Les chiffres du CDC sont réalistes, en particulier le maximum qui est donné s'applique à la grippe 2017 (pour lequel un vaccin, ô le beau vaccin! existait bel et bien)
07 mars 2021, 23:37   Re : Manaus
Quand on y songe, chaque méthode nationale ou régionale (cf. l'UE) de lutte contre cet ennemi révèle les options stratégiques et politique profondes du pays ou de la région intégrée concernée : Israël a choisi le vaccin qui doit faire barrière à la propagation du virus, c'est là sa stratégie. Comment s'en étonner au regard de cette loi d'unité stratégique des politiques sanitaires et des politiques géostratégiques nationales quand le pays a choisi de se protéger de ses ennemis humains par l'érection de sa clôture de sécurité ? (avec toutes les meilleures raisons du monde pour ce faire, là n'est pas la question).

La guerre sanitaire est la poursuite de la guerre tout court avec les mêmes moyens, les mêmes choix stratégiques. Israël, ça peut paraître étonnant, mise sur la ligne Maginot anti-virale, quand à la vérité cela n'a rien d'étonnant: la cohérence est totale avec le mode de protection que le pays s'est donné pour parer aux menaces sur sa sécurité.
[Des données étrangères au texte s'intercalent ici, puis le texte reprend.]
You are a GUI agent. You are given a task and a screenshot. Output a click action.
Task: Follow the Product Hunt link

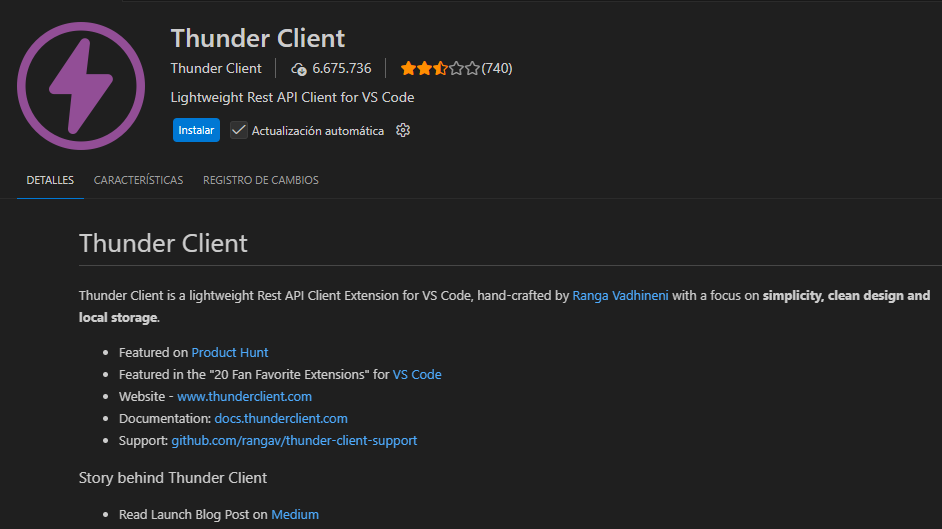(230, 352)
L'UE, elle, cafouille, ne veut pas de frontières et ne croit guère en les vertus de la Ligne Maginot vaccinale (surtout en France, où l'histoire, aussi oubliée soit-elle, parle encore dans les consciences). La France est dans le même désarroi, la même indécision coupable que le gouvernement Reynaud en mai 1940. La même désunion assassine. En ce sens, si le Prof Raoult est aussi populaire que De Gaulle, la loi des continuités stratégiques que je viens d'évoquer (et que j'ai évoquée dans le billet sur Bir Hakeim) n'y est sans doute pas pour rien.
08 mars 2021, 00:13   Re : Manaus
Ah ben ça alors...
En réalité une épidémie de grippe dure plutôt trois mois que deux.
Ce chiffre du CDC de 646 000 décès de la grippe, qui est un maximum, couvre annuellement la totalité du globe : si en une année la grippe sévit 3 mois dans l'hémisphère nord, disons, puis 3 mois dans l'hémisphère sud, ce chiffre annuel et global rend compte du bilan de 6 mois de grippe. Pas de 2.
Si on tient absolument à le comparer à la létalité covidienne, 12 : 6 égal 2, il faut le multiplier par 2.
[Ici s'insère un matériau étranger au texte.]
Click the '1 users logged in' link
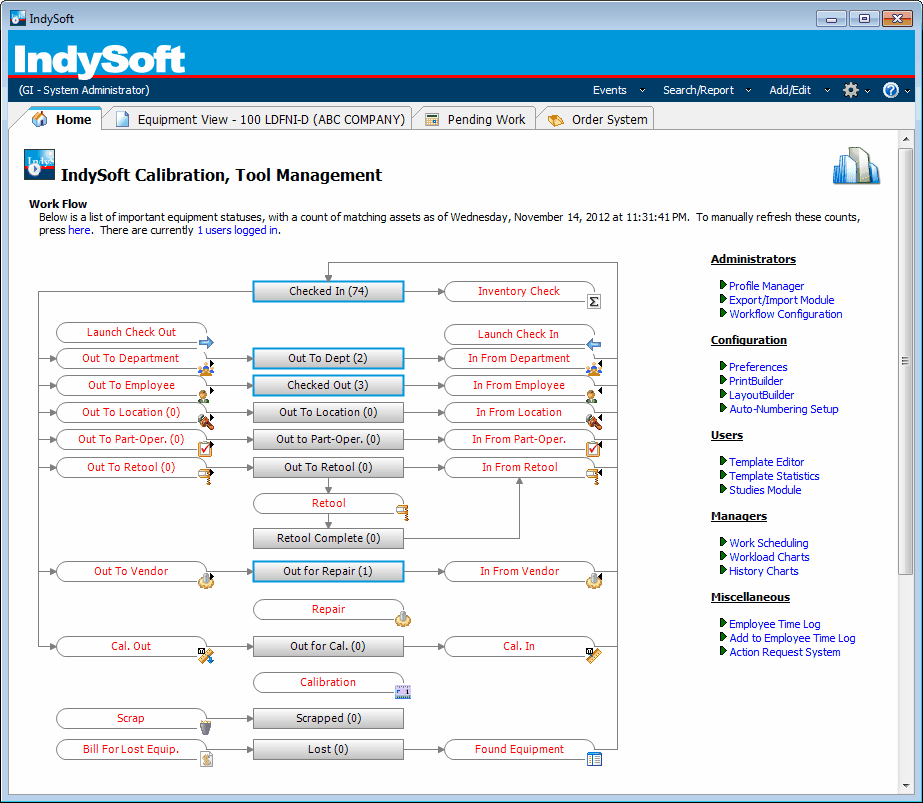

D'aucuns, tâtillons à l'extrême, prétendront probablement encore que parce que le covid sévit tout le temps dans les deux hémisphères, il faudrait encore multiplier le résultat grippal comparatif par 2.
Dans tous les cas, "646000x6" est faux.

De toutes les façons, ce genre de calcul me semble vicié à la base : la non-saisonnalité, et le fait que le covid a ses aises aussi bien à Manaus qu'à Bruxelles, disons, et simultanément, fait partie des caractéristiques du virus le rendant d'autant plus contaminant, et donc d'autant plus dangereux et potentiellement mortel, car plus il y a d'infectés, plus le nombre de cas sévères augmente : le risque que fait courir une épidémie se mesure certainement aussi au comportement du virus et à sa faculté d'adaptation à toutes les conditions.